April 18, 2017
G Suite for Education provides opportunities for students of all ages to learn and grow. When combined with a Chromebook or laptop, the core G Suite programs create a powerful platform for learning. By designing interactive learning experiences for students in the K-3 classroom with G Suite, we also provide opportunities for students to start building the skills that they will need to be successful in the intermediate grade levels and in our digital world.
Google Drawings for Interactive Activities
By engaging students in Google Drawings learning experiences, teachers are creating opportunities for students to engage in sequencing, classification, evaluating, analyzing, as well as demonstrating their understanding of math, language, social studies, or science concepts. Additionally, students are interacting with icons and menus, strengthening their touchpad or mouse skills, and navigating Google Drive as they work with files and folders. These activities also provide opportunities for students to begin to explore concepts such as URL, website, hyperlink, and file.
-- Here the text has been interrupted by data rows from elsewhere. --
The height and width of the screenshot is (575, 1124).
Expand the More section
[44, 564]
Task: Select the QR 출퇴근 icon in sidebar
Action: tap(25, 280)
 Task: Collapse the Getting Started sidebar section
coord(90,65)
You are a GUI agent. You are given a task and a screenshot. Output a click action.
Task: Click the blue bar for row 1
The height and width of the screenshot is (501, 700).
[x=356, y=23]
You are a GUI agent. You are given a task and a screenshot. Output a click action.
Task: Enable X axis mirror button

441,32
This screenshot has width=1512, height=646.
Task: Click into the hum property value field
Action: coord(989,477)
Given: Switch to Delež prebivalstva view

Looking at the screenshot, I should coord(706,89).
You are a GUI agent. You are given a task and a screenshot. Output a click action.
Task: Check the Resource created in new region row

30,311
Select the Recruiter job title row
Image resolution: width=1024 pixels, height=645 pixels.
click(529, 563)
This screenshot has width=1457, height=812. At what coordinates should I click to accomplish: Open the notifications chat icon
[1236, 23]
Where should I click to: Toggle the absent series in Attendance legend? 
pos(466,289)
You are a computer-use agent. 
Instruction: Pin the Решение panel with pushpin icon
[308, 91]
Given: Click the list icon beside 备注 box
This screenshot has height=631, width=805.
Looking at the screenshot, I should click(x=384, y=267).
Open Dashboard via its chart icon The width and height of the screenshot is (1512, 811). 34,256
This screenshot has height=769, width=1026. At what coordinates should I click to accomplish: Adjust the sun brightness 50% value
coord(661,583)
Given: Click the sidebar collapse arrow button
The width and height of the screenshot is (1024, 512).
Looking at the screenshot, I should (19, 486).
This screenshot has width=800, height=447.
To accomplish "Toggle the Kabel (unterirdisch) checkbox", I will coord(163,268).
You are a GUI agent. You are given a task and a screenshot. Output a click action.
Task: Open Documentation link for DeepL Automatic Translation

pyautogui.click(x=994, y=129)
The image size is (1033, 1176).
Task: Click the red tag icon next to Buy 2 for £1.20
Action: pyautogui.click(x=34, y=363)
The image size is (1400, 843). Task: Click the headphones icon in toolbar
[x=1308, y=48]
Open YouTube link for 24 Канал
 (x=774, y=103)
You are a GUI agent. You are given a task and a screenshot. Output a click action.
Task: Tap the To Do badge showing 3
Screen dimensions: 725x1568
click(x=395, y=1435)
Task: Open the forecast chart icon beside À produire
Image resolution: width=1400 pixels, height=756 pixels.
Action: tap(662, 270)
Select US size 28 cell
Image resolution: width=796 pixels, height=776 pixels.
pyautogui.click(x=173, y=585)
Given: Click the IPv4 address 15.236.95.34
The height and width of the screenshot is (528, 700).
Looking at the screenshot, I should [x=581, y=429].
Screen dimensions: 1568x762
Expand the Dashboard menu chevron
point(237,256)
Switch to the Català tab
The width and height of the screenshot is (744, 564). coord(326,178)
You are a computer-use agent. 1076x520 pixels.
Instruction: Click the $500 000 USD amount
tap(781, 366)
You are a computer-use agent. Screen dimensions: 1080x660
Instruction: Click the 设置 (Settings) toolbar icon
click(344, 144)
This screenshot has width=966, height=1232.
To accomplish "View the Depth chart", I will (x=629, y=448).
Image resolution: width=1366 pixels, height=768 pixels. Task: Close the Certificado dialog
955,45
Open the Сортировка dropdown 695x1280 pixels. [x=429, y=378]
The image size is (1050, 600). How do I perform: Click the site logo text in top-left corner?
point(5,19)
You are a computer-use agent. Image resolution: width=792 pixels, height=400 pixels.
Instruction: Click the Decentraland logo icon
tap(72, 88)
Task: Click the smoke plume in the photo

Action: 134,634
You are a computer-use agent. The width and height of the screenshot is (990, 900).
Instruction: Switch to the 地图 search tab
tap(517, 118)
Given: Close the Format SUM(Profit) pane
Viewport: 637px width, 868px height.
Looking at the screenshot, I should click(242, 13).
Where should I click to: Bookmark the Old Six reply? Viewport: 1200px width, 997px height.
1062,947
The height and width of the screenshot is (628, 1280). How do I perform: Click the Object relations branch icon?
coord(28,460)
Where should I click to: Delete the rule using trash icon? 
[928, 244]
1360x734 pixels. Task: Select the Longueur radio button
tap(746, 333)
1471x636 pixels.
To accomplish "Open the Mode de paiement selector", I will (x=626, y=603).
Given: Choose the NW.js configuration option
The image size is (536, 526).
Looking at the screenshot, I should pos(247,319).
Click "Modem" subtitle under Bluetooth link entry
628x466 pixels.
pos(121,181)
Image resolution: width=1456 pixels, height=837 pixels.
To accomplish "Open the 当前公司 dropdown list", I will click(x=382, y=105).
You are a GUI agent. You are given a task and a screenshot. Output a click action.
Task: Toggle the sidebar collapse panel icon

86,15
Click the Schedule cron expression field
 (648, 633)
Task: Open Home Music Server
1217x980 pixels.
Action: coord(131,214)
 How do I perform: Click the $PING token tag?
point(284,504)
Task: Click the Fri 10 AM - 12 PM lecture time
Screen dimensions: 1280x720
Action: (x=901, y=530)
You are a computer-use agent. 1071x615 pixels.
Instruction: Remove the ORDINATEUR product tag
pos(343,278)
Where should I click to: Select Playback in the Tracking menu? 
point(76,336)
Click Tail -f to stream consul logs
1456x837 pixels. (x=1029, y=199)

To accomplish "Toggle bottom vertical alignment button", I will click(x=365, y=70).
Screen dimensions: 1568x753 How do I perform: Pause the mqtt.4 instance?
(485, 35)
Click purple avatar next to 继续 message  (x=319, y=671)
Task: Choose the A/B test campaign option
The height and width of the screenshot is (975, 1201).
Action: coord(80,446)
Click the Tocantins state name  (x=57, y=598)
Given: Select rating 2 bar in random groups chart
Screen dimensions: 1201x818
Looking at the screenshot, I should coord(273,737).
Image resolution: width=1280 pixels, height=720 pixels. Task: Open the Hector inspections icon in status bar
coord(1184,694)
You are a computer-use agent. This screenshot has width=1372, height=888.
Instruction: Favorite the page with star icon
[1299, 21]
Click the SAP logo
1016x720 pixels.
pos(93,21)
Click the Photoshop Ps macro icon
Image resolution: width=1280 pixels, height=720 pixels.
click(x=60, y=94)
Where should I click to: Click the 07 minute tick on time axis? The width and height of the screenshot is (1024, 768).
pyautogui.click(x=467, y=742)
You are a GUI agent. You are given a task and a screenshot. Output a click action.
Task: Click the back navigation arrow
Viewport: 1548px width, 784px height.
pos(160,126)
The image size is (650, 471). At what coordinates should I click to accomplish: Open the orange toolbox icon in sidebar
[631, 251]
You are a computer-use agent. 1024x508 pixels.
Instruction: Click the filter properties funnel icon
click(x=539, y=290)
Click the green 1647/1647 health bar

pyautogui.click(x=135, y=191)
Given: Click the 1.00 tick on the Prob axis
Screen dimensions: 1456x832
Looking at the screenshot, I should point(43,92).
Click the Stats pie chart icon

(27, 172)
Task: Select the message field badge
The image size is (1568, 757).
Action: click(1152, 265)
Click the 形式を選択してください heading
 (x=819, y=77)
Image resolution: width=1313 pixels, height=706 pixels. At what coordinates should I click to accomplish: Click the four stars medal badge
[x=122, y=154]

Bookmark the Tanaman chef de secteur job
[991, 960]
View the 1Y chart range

Building working definitions for these concepts is a key component in successfully navigating more complex systems and sequences.
Google Drawings provides a blank canvas for generating almost anything! It combines a drawing interface in which images can easily be moved and positioned with text boxes, creating a simple desktop publishing environment. Additionally, with all the same features as Docs — such as sharing, comments, revision history, and the explore tool — Google Drawings has great power!
Google Drawings provides gray space on either side of the drawing canvas where teachers can place images, text boxes, and other elements that can later be manipulated by students. Teachers can create a wide variety of interactive learning experiences in which students move images and text around as they work through sequencing and classification activities. Follow the links to see examples of both.
Using the new Explore function in Google Drawings, students can also search for images to complete graphic organizers, charts, or diagrams. Even math activities can be created easily using Google Drawings. Using the Insert Shape function, teachers can construct simple math manipulatives such as base-ten blocks or images representing coins. Tables can also be inserted for activities such as place value and simple data charting.
Google Forms with Image Responses
Google Forms has recently added the capability of inserting images as responses. For our youngest learners who may still be developing their reading skills, the option to associate an image can help them decode the written word. One example of a form for younger students might be a Morning Check-in. Second grade teacher Stacy O’Sadnick uses a morning check-in form with her students to get a better feel for how they are feeling each day. Stacy said that the answers in the form help her better meet her students’ needs. Another example of a Google Form for young students is a book vote or a shape recognition activity. Dawn Johnson, a Kindergarten teacher in Northern Illinois, uses Google Forms to create money recognition activities for her students. These activities are excellent formative assessment opportunities, helping to make student understanding and perspective visible to the teacher.
Google Slides to Make the Physical Digital
Although it is important to expose our K-3 students to digital learning environments and experiences, most of their day will be spent physically DOING. Primary students write, draw, cut, paste, move, sing, speak, and listen. The artifacts of learning that are created most frequently are physical – not digital. However, recording and chronicling these artifacts can be a great use of the opportunities created by G Suite and a Chromebook or laptop.
In Google Slides, the Insert Image option allows users to Take a Snapshot from the webcam of their laptop or Chromebook. By using this option to take pictures of physical artifacts of learning, students can record their work. This activity could be the beginning of a digital portfolio that might be used to chart growth and development over time and possibly shared with parents. But it could also just be an opportunity for students to practice skills such as taking digital pictures with the computer, inserting those images into slides, creating new slides, and typing letters into text boxes.
G Suite for EDU provides a platform for a wide variety of activities for K-3 students. Manipulating images and text in a drawing environment, responding to images in formative assessment activities, and making physical artifacts digital through the use of the webcam are just a few of the ways that G Suite can help students build the skills they need to be successful in our digital world!